> DOCUMENT EXCERPT:
━━━━━━━━━━━━━━━━━━━━━━━━━━━━━━

The United States Maritime Commission instituted an order to enter upon a hearing as to the lawfulness of the rate increases proposed, such increases were withdrawn, and the docket closed. The action of OPA, in that instance, amounted to an adinission that OPA had no jurisdiction over increases in the rates of public ports and an admission that the proper regulatory body with reference to public ports and private terminal operators was the United States Maritime Commission, under the Shipping Act of 1916. H. R. 7079 merely restates clearly this same position and would prevent OPS, now, under identical language, from arriving at an administrative determination inconsistent with and contrary to the intent of Congress.

Following the decision of the United States Supreme Court in the Davies Warehouse case, referred to herein, the Administrator of the Office of Price Administration under the Emergency Price Control Act of 1942, under date of April 26, 1944, by his district price attorney of the Office of Price Administration, wrote the port of Seattle, Wash., with reference to its rates, as follows:

"It is our understanding that the rates of the port of Seattle are established by the port commission, a body of public officials elected by voters residing within the port district, and that such rates are not subject to suspension or revision by the department of public service. Under these circumstances, this office is of the opinion that the exemption mentioned above is applicable. are, however, securing confirmation of this opinion."

━━━━━━━━━━━━━━━━━━━━━━━━━━━━━━

> AVAILABLE DATA:
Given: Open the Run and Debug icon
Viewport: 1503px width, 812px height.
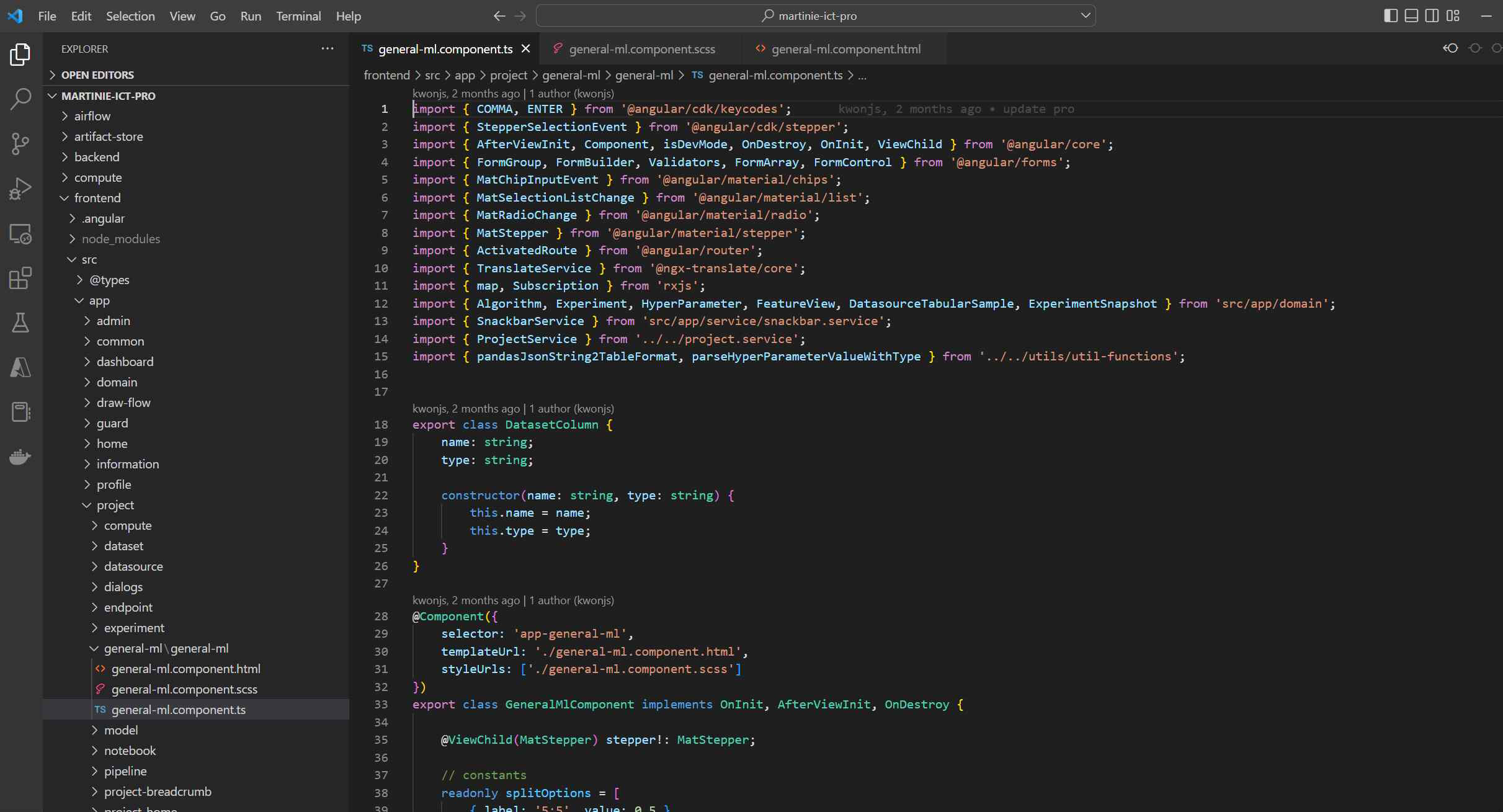Looking at the screenshot, I should (x=20, y=190).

━━━━━━━━━━━━━━━━━━━━━━━━━━━━━━

> THINGS TO DO:
**a)** In the port rate excerpt, on what date did the Office of Price Administration write to the port of Seattle about its rates?
**b)** List every statute or bill that the port rate excerpt names.
**c)** Carry the port rate excerpt forward from the point where it stops.
The data plays no part in the work here.

> TASK-BY-TASK ANSWERS:
**a)** April 26, 1944.

**b)** The Shipping Act of 1916, the Emergency Price Control Act of 1942, and H. R. 7079.

**c)**
We

It never has been the intent of the Defense Production Act that it should or ought to apply to publicly or privately owned ports or terminals, which are operated as public utilities or are subject to the Shipping Act, whether independently regulated as to their rates or not. This is borne out by past proposed amendments in 1951 to the Defense Production Act of 1950 which were not adopted by the Congress, by judicial decisions construing identical exemption language in the Emergency Price Control Act of 1942, and by past administrative action of OPA.

H. R. 7079 is therefore justified and necessary in that it would clarify and make more certain that this correct construction of section 402 (e) (v) of that act be followed by OPS without involving other persons subject to the Shipping Act of 1916 in the extremely costly harassment of filing protests with OPS and litigating the construction of the language of that act in the courts to the cost and detriment of the ports and general industry.

II

H. R. 7079 would so clarify the Defense Production Act of 1950 as to prevent OPS by an administrative construction of said act from causing a conflict in jurisdiction and authority between itself and the Federal Maritime Board.

H. R. 7079 proposed to clarify the Defense Production Act of 1950 so that "persons subject to the Shipping Act, 1916" will unequivocally be exempt from regulation by OPS. OPS has administratively, in the dockets affecting Seattle and Tacoma, cited supra, declared that it does have control over all public utilities which are not to be classified as conventional and which are not completely and comprehensively regulated by an independent regulatory authority. Under the Shipping Act of 1916 the Federal Maritime Board has been given and has exercised over a long period of years regulatory authority over the persons subject to that act, i. e., public and private ports and terminal operators, car loaders and unloaders, etc. OPS has refused to recognize the regulatory authority of the Federal Maritime Board under the Shipping Act of 1916 and has stated that if that authority is the only regulatory authority to which a nonconventional public utility is subject, that that public utility is not one which is exempt from the provisions of the Defense Production Act of 1950, as amended.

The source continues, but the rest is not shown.